Out of stocks, also known as oversells and stock outs, happen when you have a product sell that you cannot fulfill, or when you’ve lost a sale due to not having a product any longer. Too many out of stocks can devastate brand trust and increase customer service costs. For those reasons, how to prevent out of stocks ought to be at the top of any company’s list of priorities. Out of stocks are unique in that they’re unpleasant for pretty much everyone in the eCommerce food chain, but fortunately, by following these 5 steps to prevent out of stocks , you can save headaches company-wide.
1 | Prevent Out of Stocks by Utilizing Buffers
If you have shared inventory across multiple online marketplaces or do daily deals you may want to consider using a buffer for those items – you’ll be surprised how drastically this will prevent stock outs. There are generally two ways to think about buffers:
- When you get down to a total available quantity of X, you’ll want to only have it live on XYZ marketplace. For example, when we have only two size 9 Steve Madden green pumps in stock, they will be live only on Amazon.
- You only want to show 50% of your total available quantities to a daily deal site or on certain marketplaces.
Most Channel Management systems offer buffers as one of their tools. For example, ChannelAdvisor, a channel management system that integrates with SkuVault, allows users to define a buffer to keep a minimum quantity of your product in inventory. When the available quantity for a SKU reaches the value defined, they’ll update the quantity of your SKU at the channel to “0” so that it can no longer be purchased by consumers. By maintaining a product buffer, you’re able to ensure that you won’t oversell a product because it will automatically be removed from a marketplace once it gets below a certain quantity.

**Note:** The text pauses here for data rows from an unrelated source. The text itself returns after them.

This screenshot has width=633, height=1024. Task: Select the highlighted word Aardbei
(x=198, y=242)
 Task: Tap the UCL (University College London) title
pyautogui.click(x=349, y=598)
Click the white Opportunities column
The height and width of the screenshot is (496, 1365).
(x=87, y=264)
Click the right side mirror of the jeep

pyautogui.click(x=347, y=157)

2 | Forecasting and Reordering
Ideally, if you have high velocity products that are on multiple online channels, then you’ll want to make sure to reorder and receive before you run out, thus avoiding lost sales. You can forecast out and use that to determine your reorder point by going off your sales history, current order quantities, and on-hand quantities.

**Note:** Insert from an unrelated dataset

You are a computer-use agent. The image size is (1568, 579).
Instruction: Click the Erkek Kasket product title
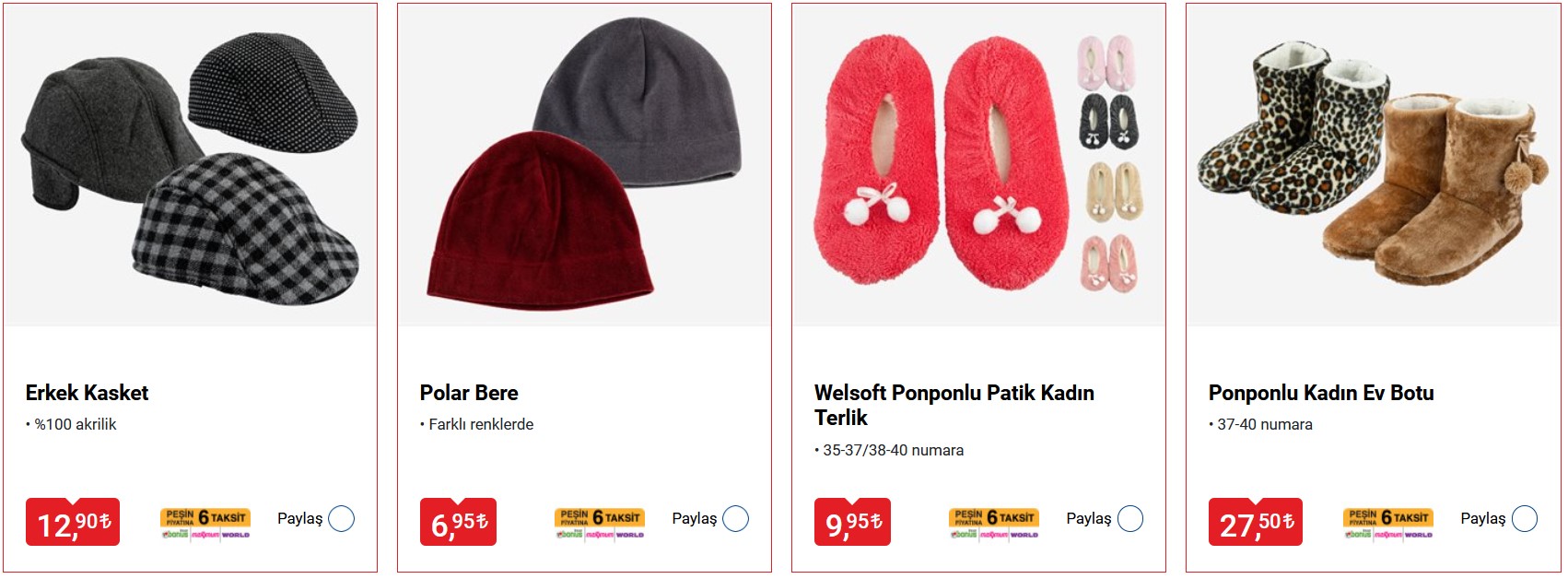pos(87,393)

Even without forecasting, your reordering strategy can prevent stock outs by a simple reorder point notifying you when to reorder items. You can do this manually, or use a warehouse management software like SkuVault. SkuVault has replenishment reporting, which lets you know when your inventory levels dip below the desired quantity. Whatever method you use to forecast your inventory needs and determine when it’s time to reorder will be a step towards preventing out-of-stocks because you’ll know exactly how much inventory you have on hand and be ready to order more before you run completely out.
3 | Reducing Human Error
In order to keep your inventory accurate, which is a must for reordering purposes and to prevent out of stocks (and really just a must in general), you need to reduce as much human error as possible. Anything that makes things easier and quicker for the user is essential – we really can’t stress this enough.
- Scanning is a must – anytime you have users typing there are going to be mistakes.
- Using incentives to pay your employees is great for productivity, because it forces quantitative measurements to be taken of their work, and they know their actions are being tracked. This tends to drastically reduce errors as well as increase efficiency. No joke: we conducted a study where we tracked the average picking time at a company and compared it on the weekdays to the weekend. On the weekends, the employees at this facility were told they could leave when the day’s work was completed. Not surprisingly, but certainly depressingly, they were literally twice as fast on the weekends.
- Clear, concise labeling – never underestimate the benefit of your employee being able to easily distinguish between products and sections of your warehouse.
4 | Cycle Counts
Organized inventory is accurate inventory, and accurate inventory is less susceptible to out of stocks. Regular cycle counts will help you maintain and improve upon the state of your inventory and your warehouse. Improving cycle count procedure could really have its own article (Oh, wait! It does!), but we’ll just go over the main points here.
- Try to cycle count quarterly, so as to minimize the time spent / tears shed / horrible ordeal of physical counts
- Cycle count in some sort of order through your warehouse, and make sure it’s part of your (or a trusted employee’s) daily routine
- Maintain an accurate inventory with a warehouse management system, aka WMS, such as (shameless plug!) our fine, web-based application SkuVault, or, at the very least, check out these tips on how to maintain and manage your warehouse without software.
5 | Quality Control
After picking, but before packaging / shipping, have someone in your warehouse responsible for quality control. If the wrong items are being removed from inventory, you are losing accuracy, which can be reflected in what is live online, and can cause more out of stocks. The ultimate defense against human error, this not only prevents the wrong items from being sent out, but will prevent out of stocks as well.
If you’re selling on multiple channels or running a busy warehouse, out of stocks happen, but with a little planning they don’t have to. Take the steps to prevent out of stocks to reduce customer service costs, to uphold brand and customer trust, and to just plain and simple make your life easier.